Stored records:
......

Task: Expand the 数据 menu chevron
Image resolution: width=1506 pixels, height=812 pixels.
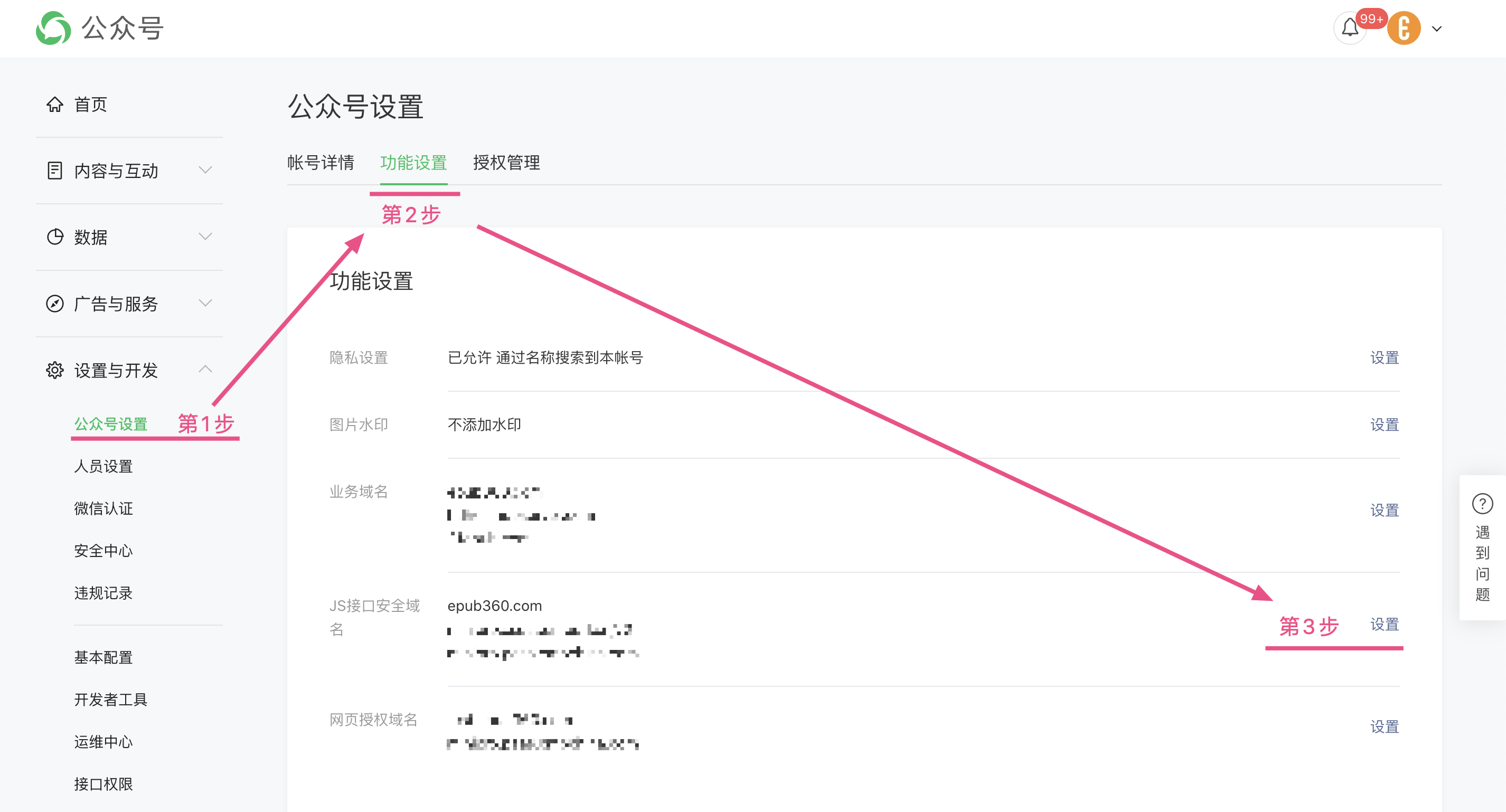Action: (x=205, y=237)
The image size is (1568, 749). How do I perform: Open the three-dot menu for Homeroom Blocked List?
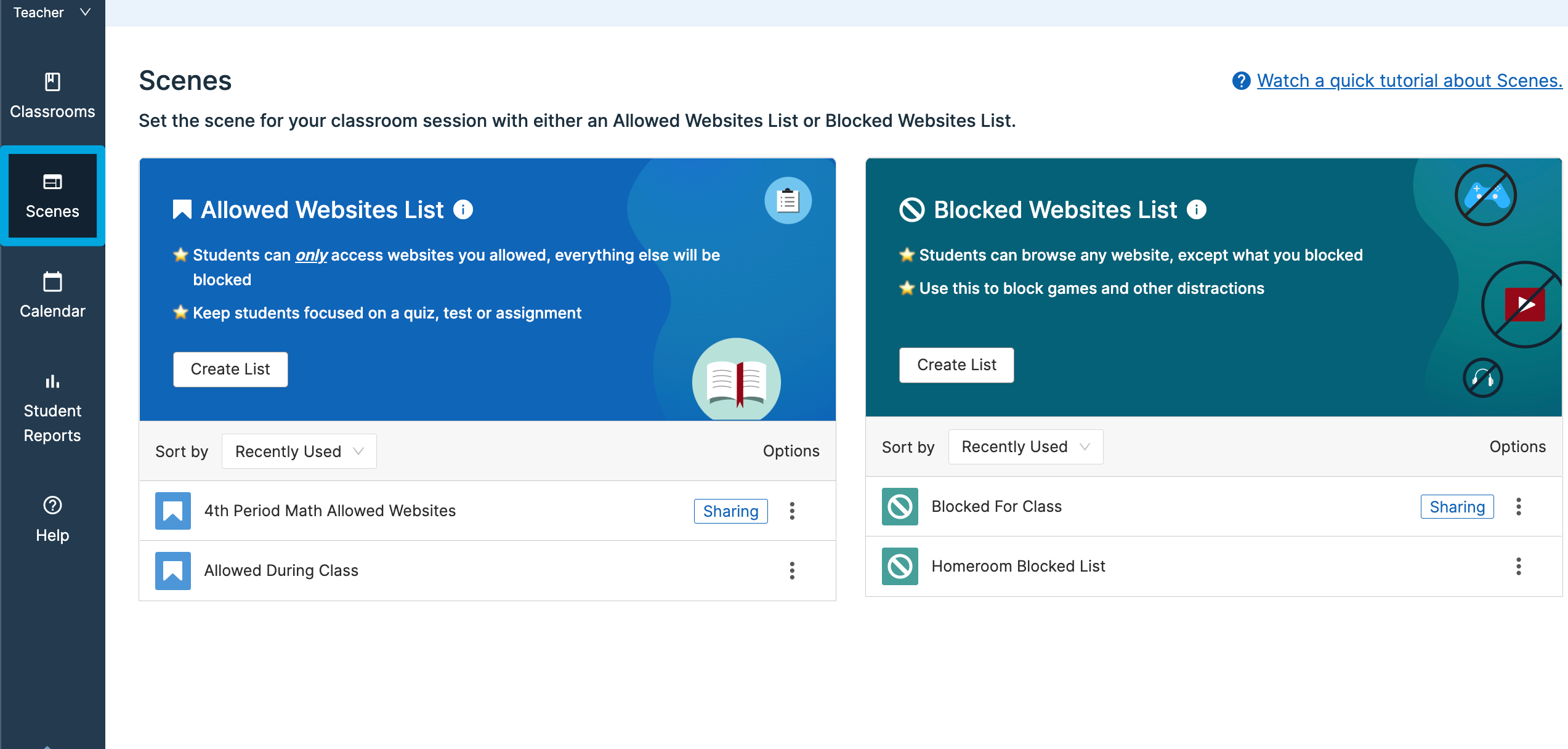coord(1519,566)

......

* **Exercise requirements**:
Please transcribe, with no additions, the lines starting at the one that contains "The image size" and running through the last line of the entries, inclusive. Leave the pictures out.

* **Result for this exercise**:
The image size is (1568, 749). How do I perform: Open the three-dot menu for Homeroom Blocked List?
coord(1519,566)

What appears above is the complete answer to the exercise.